When appending a state, an item of length greater than 1 can be passed for any extra items. This raises a DeprecationWarning from NumPy, and gives a... less than useful result:

In [8]: states = ct.SolutionArray(gas, 3, extra=("prop"))
In [9]: states.append(TPX=(1100, 3e5, "AR:1.0"), prop=[1, 2, 3])
/Users/bryan/GitHub/cantera/build/python/cantera/composite.py:671: VisibleDeprecationWarning: Creating an ndarray from ragged nested sequences (which is a list-or-tuple of lists-or-tuples-or ndarrays with different lengths or shapes) is deprecated. If you meant to do this, you must specify 'dtype=object' when creating the ndarray
 self._extra[name] = np.array(v)
In [10]: states.prop
Out[10]:
array([101325.00000000003, 101325.00000000003, 101325.00000000003,
      list([1, 2, 3])], dtype=object)

Yes, that's a list as an item in a NumPy array. Note the first three elements (101325.000...) are garbage data that was available at the memory address that np.empty() used to create the array for prop.
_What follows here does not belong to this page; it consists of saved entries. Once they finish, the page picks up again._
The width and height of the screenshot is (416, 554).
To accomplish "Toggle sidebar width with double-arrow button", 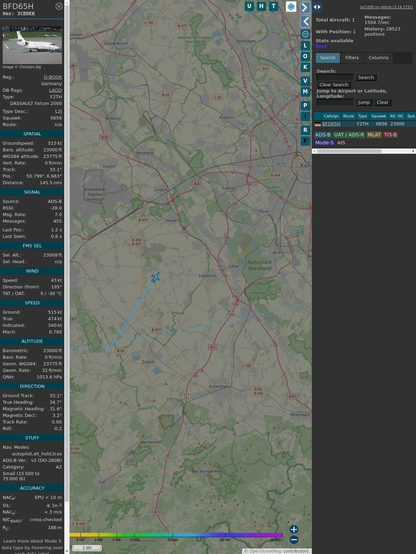I will click(x=317, y=7).
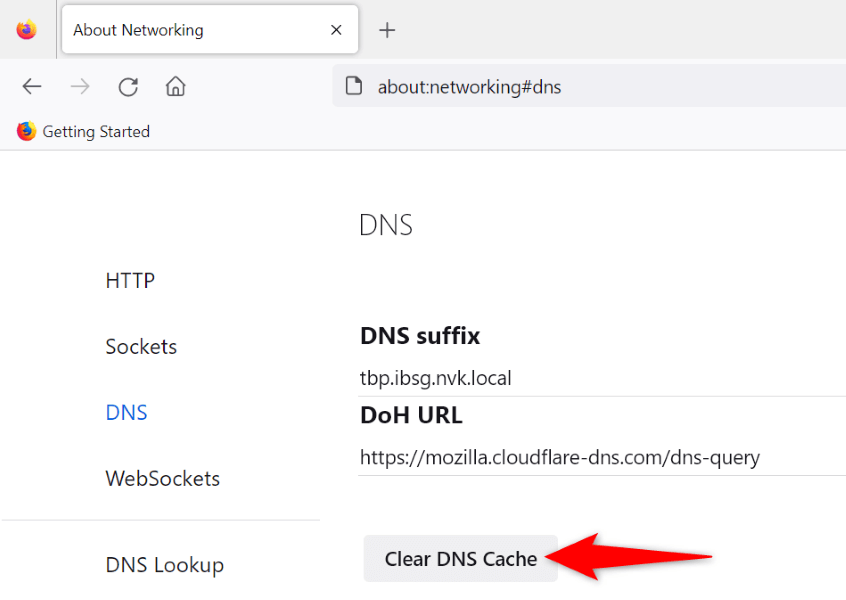The image size is (846, 600).
Task: Reload the About Networking page
Action: pyautogui.click(x=128, y=87)
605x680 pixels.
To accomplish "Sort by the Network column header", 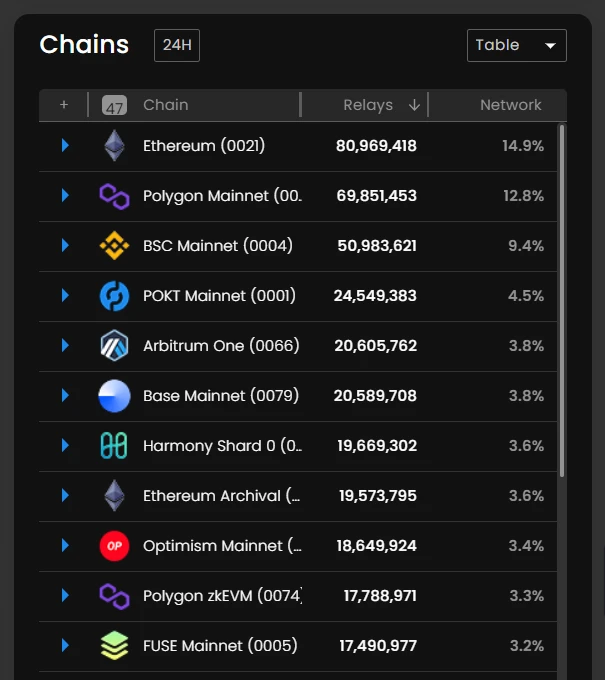I will pyautogui.click(x=510, y=105).
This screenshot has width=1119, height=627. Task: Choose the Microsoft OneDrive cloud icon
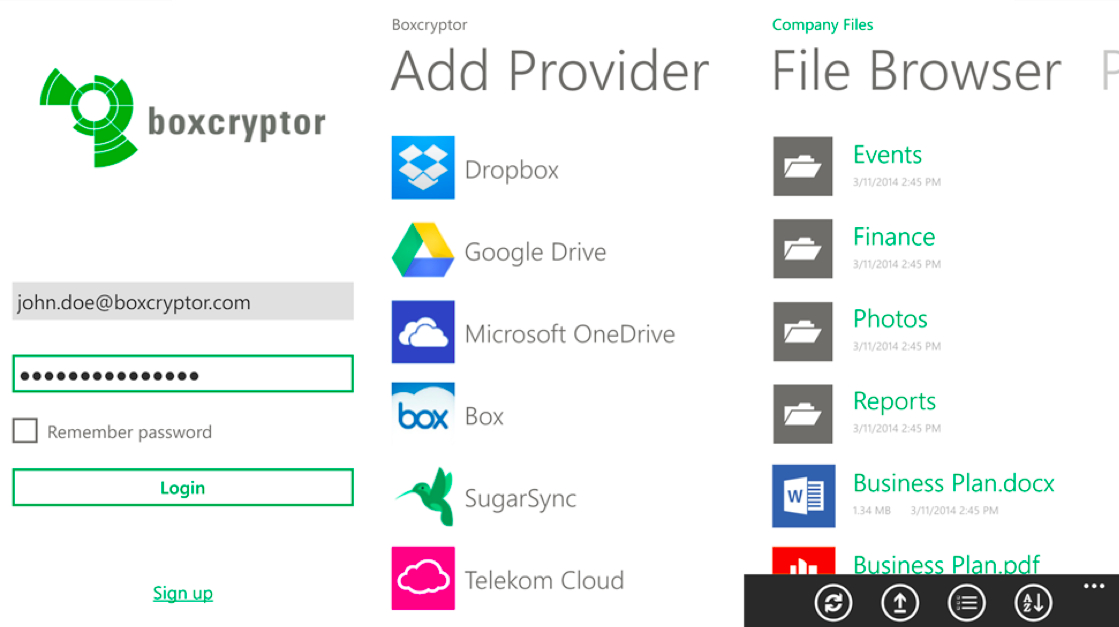click(423, 332)
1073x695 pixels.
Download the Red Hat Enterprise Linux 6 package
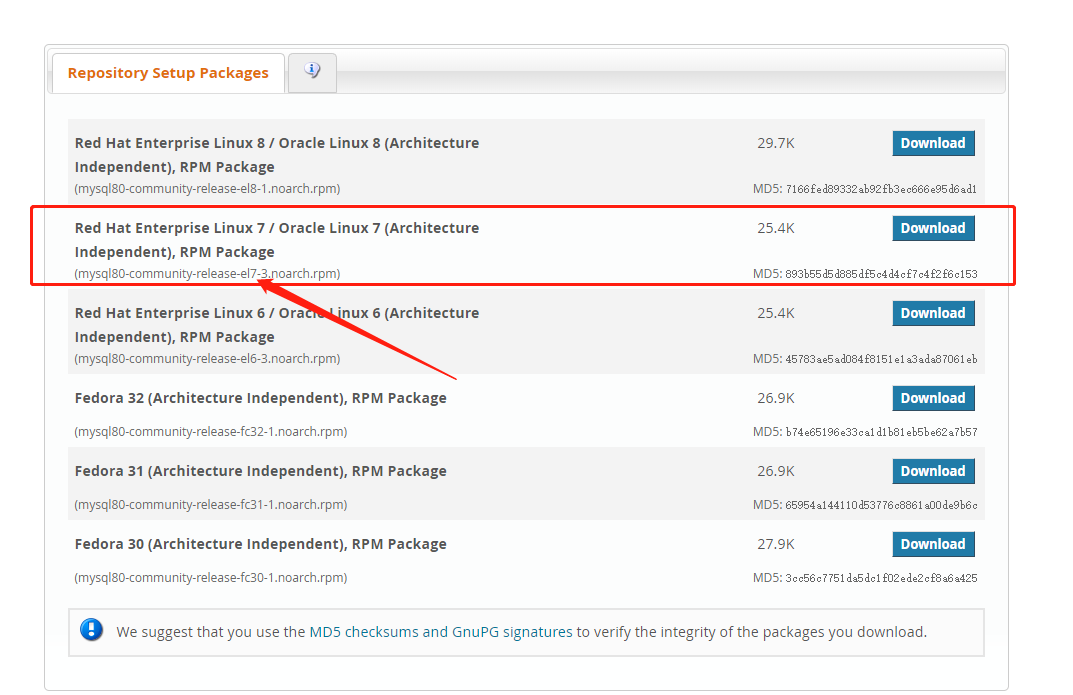click(932, 313)
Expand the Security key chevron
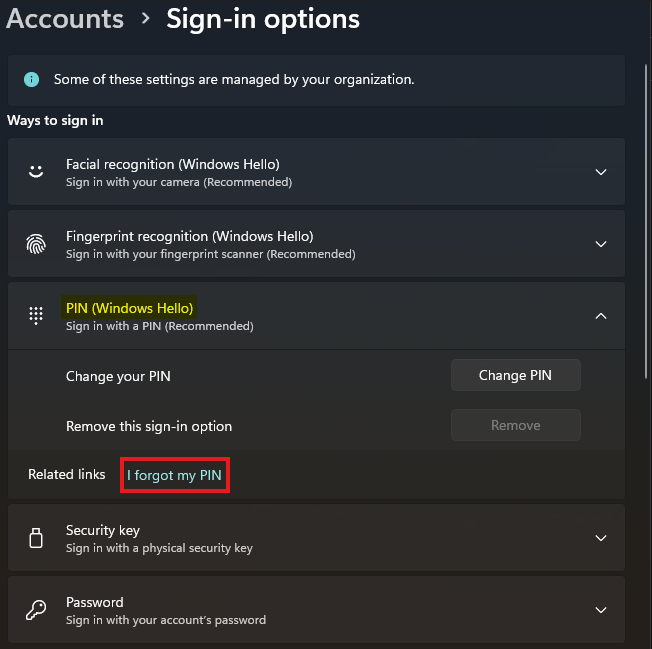The height and width of the screenshot is (649, 652). click(x=600, y=538)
Moved to Cantera/cantera#895.

It would useful to be able to append more than one state at a time, but this isn't possible:

In [11]: states = ct.SolutionArray(gas, 3)
In [12]: import numpy as np
In [13]: states.append(TPX=(np.linspace(100, 150, 3), 3e5, "AR:1.0"))
---------------------------------------------------------------------------
TypeError                                 Traceback (most recent call last)
<ipython-input-13-7d5241c26bfa> in <module>
----> 1 states.append(TPX=(np.linspace(100, 150, 3), 3e5, "AR:1.0"))
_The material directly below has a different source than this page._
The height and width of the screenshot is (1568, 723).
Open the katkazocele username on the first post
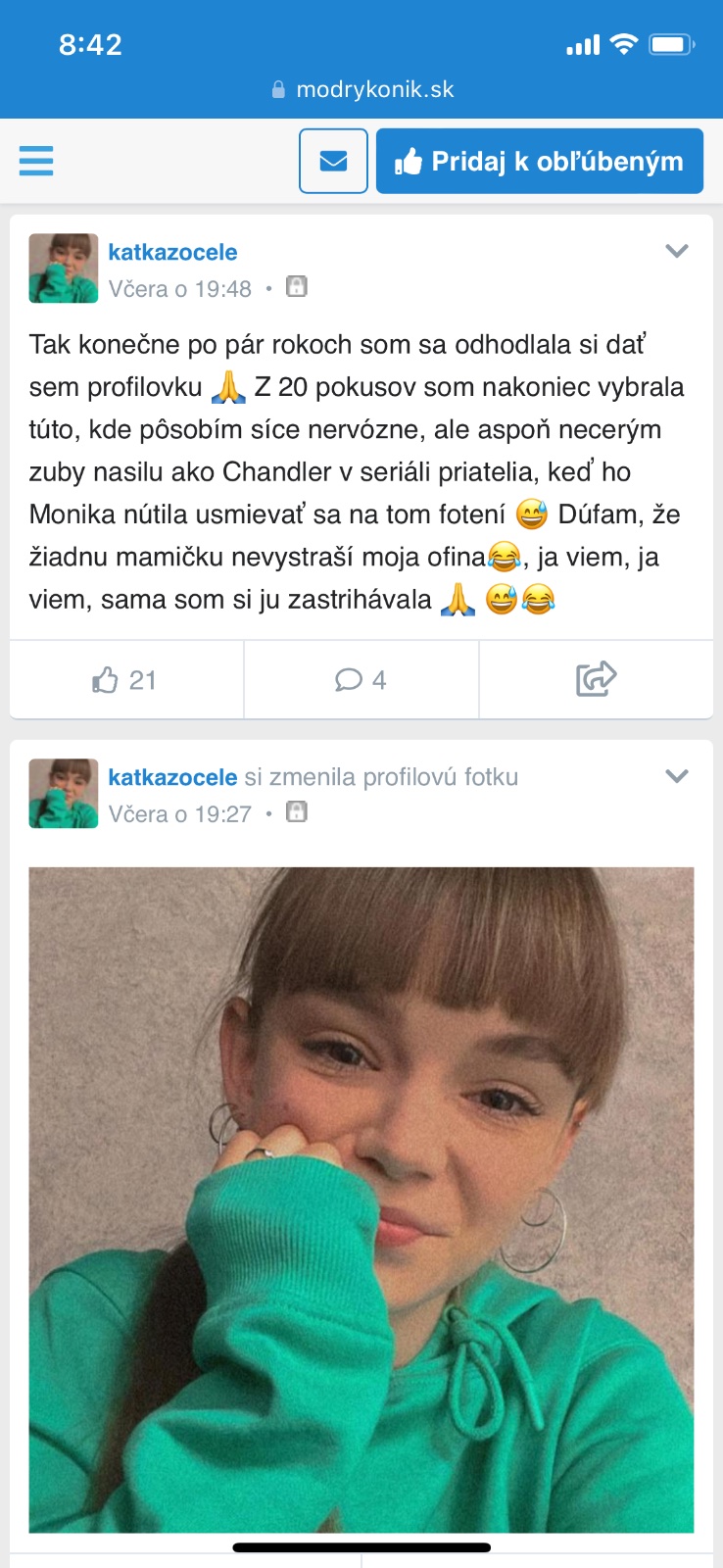(172, 252)
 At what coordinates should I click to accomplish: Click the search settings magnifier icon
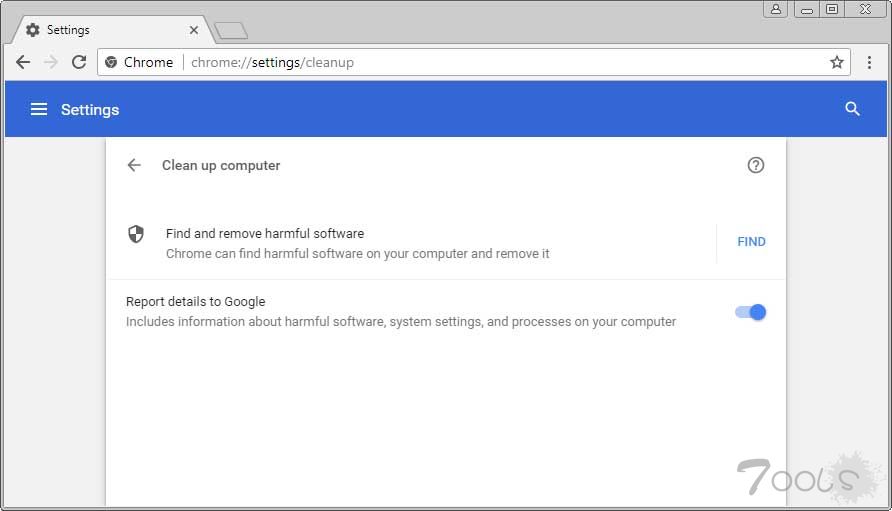[x=852, y=109]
~/GitHub/cantera/build/python/cantera/composite.py in append(self, state, **kwargs)
   650                     "'{}' does not specify a full thermodynamic state".format(attr)
   651                 )
--> 652             setattr(self._phase, attr, value)
   653
   654         else:

~/GitHub/cantera/interfaces/cython/cantera/thermo.pyx in cantera._cantera.ThermoPhase.TPX.__set__()
  1180             P = values[1] if values[1] is not None else self.P
  1181             self.X = values[2]
-> 1182             self.thermo.setState_TP(T, P)
  1183
  1184     property TPY:

TypeError: only size-1 arrays can be converted to Python scalars

References

Cantera/cantera#838

speth commented 4 years ago

it is not possible to assign to slices of properties of the underlying Solution. This is inconsistent, and should either be possible or raise a useful error message. Right now, it just fails silently:

I was going to write that there was no way to make the return value immutable, but it turns out that you actually can (more or less) - https://stackoverflow.com/questions/5541324/immutable-numpy-array. It would probably make sense to set this flag on arrays returned by Solution as well as SolutionArray, e.g. gas.molecular_weights and gas.net_production_rates.

I don't think there are any cases where making properties mutable in this direction makes sense -- we don't normally allow single properties like T to be set, and the property pairs return tuples which can't be set this way, but can be set using states[i].TP = ....

When appending a state, an item of length greater than 1 can be passed for any extra items.

This seems like an ordinary bug, so maybe it would be better to track that as an Issue on the main repository.

It would useful to be able to append more than one state at a time, but this isn't possible:

By analogy with the methods on the list type, I would suggest that the append method is used for adding one element, and extend is used for adding multiple elements.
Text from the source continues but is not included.